Spatiotemporal and directional analysis of ASF spread

The evaluation of the spreading evolution of ASF in the study area was achieved through analysis of the ASF surveillance data. These data encompassed all wild boar that tested positive for the ASF virus genome through real-time PCR77 in the Piedmont and Liguria regions from 29/12/2021 to 05/03/2025. A Retrospective Spatiotemporal Scan Analysis permutation model78 was used to identify spatial-temporal ASF clusters to study the dynamics of ASF transmission. A cylindrical scan window of variable radius and constant height was used, with height representing the time period to search the high-risk clusters. The scanning window moved in time and space to cover every possible geographic location and time interval. To capture shorter-term variations, we explored time aggregations of seven days. The maximum spatial cluster size was defined as 50% of the total number of ASF cases and the maximum temporal cluster size was defined as 30 days. High-rate clusters were restricted to having at least five ASF cases. The log-likelihood ratio statistic (LLR) was employed to evaluate whether the scan window contained a clustered area, and Monte Carlo simulations (999 times) were used to evaluate the significance of the detected clusters at a p-value < 0.05. The number of cases within a hypothetical cluster was then compared with that expected under the null hypothesis. A cluster can exhibit a high trend if the rate of occurrence within the cluster is increasing more rapidly than outside the cluster. Likewise, a high trend may also occur if the rate within the cluster is decreasing less rapidly than outside the cluster79. Because this model analyses only ASF-positive detection and does not include the underlying population at risk, relative risk values and confidence intervals cannot be estimated. The identified clusters therefore represent significant aggregations of cases rather than areas of quantified risk.
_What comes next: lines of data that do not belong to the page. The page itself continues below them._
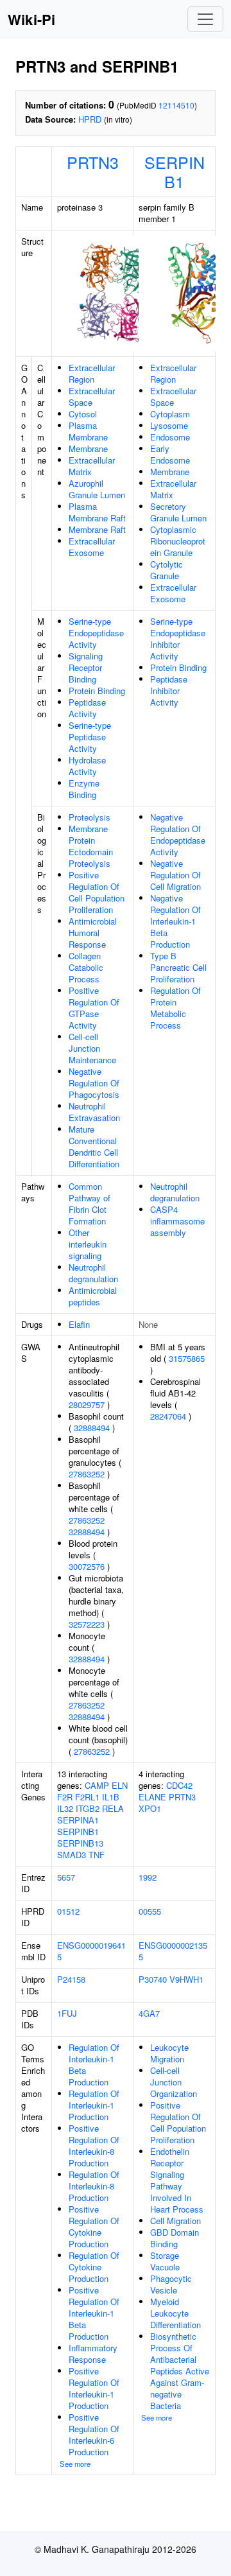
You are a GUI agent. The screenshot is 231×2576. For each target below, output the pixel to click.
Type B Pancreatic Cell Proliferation (178, 967)
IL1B (110, 1797)
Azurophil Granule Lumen (97, 489)
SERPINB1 (174, 171)
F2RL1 (87, 1797)
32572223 (87, 1624)
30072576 (87, 1566)
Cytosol (83, 414)
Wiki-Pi (31, 19)
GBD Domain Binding (174, 2238)
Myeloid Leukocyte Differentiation (175, 2313)
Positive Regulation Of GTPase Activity (94, 1007)
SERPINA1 (78, 1820)
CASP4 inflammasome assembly (177, 1221)
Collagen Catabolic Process (86, 967)
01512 (68, 1911)
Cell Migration (175, 2221)
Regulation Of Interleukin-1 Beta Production (94, 2064)
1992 (148, 1877)
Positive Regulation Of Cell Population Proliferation (96, 892)
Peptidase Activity (87, 708)
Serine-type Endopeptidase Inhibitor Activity (177, 638)
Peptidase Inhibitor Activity (168, 690)
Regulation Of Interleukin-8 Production (94, 2186)
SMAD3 (71, 1855)
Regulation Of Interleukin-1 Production (94, 2105)
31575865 (187, 1358)
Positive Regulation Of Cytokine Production (94, 2226)
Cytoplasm (170, 414)
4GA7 (149, 2013)
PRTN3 (93, 161)
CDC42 (179, 1785)
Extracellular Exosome (92, 547)
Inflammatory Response (93, 2353)
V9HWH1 (186, 1979)
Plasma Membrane (88, 431)
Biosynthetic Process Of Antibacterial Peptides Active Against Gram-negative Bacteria (179, 2371)
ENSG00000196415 (91, 1951)
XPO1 (150, 1808)
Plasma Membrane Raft (97, 512)
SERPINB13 (80, 1843)
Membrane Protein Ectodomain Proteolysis (91, 845)
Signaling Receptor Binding (86, 667)
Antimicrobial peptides (93, 1296)
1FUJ (67, 2013)
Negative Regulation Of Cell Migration (175, 874)
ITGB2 (87, 1808)
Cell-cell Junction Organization (173, 2082)
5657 (66, 1877)
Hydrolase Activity (87, 766)
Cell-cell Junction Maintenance (92, 1048)
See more (75, 2464)
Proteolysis (89, 817)
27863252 (87, 1474)
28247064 (168, 1416)
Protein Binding (97, 690)
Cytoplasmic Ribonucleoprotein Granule (177, 541)
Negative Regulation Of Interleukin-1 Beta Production (175, 921)
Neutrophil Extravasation (94, 1112)
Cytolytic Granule (166, 570)
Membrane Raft (97, 529)
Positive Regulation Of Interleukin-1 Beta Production (94, 2313)
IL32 (65, 1808)
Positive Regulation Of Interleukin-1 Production (94, 2388)
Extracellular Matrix (92, 466)
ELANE (152, 1797)
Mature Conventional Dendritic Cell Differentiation (94, 1146)
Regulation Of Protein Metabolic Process (175, 1007)
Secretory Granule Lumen (178, 512)
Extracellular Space (92, 396)
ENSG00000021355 (173, 1951)
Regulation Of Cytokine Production (94, 2266)
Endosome (170, 437)
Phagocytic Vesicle (171, 2284)
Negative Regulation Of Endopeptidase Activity (177, 834)
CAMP (97, 1785)
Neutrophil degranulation (93, 1273)
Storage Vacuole (165, 2261)
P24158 (71, 1979)
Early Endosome (170, 454)
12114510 (176, 105)
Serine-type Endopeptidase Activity (96, 632)
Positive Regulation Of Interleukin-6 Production (94, 2434)
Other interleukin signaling (88, 1244)
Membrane (88, 448)
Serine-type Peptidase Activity (90, 736)
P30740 (153, 1979)
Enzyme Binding (84, 789)
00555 (150, 1911)
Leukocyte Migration (169, 2053)
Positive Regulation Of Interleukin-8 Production (94, 2145)
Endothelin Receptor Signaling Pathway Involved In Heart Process (176, 2180)
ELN (120, 1785)
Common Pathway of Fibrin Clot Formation (89, 1203)
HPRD (89, 119)
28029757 (87, 1404)
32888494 (92, 1428)
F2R (65, 1797)
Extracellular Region (92, 373)
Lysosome (169, 425)
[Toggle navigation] (205, 19)
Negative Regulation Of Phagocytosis (94, 1083)
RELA (113, 1808)
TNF (97, 1855)
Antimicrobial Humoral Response (93, 932)
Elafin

For each space-time cluster identified, the direction of disease spread was evaluated using a directional test. The directional analysis was performed utilising the circular and Directional R packages80,81. For each cluster, the mean direction angle was calculated, along with the cardinal orientation (N, NE, E, SE, S, SW, W, NW). The concentration index (R̅), which is obtained from the number of cases in the same direction varying between 0 and 1, at the value 0 representing total absence and 1 representing perfect alignment, was also calculated. Finally, the Rayleigh test was performed to ascertain whether the directions are random or if they have a preferred direction. The null hypothesis stated that there was no association between the time at which a case was identified and its corresponding spatial location. Conversely, the alternative hypothesis suggested that the direction from one case to the next was similar for cases that occur at approximately the same time.

All figures illustrated in the manuscript are original and were generated with R software (version 4.3.3) and QGIS 3.8.3. Administrative boundary layers were obtained from the Italian National Institute of Statistics (ISTAT) Open Data, dataset “Confini delle unità amministrative a fini statistici, release 01/01/2018” (https://www.istat.it/notizia/confini-delle-unita-amministrative-a-fini-statistici-al-1-gennaio-2018-2/), which is distributed under a Creative Commons Attribution licence; all maps presented here are original figures generated by the authors using these open data.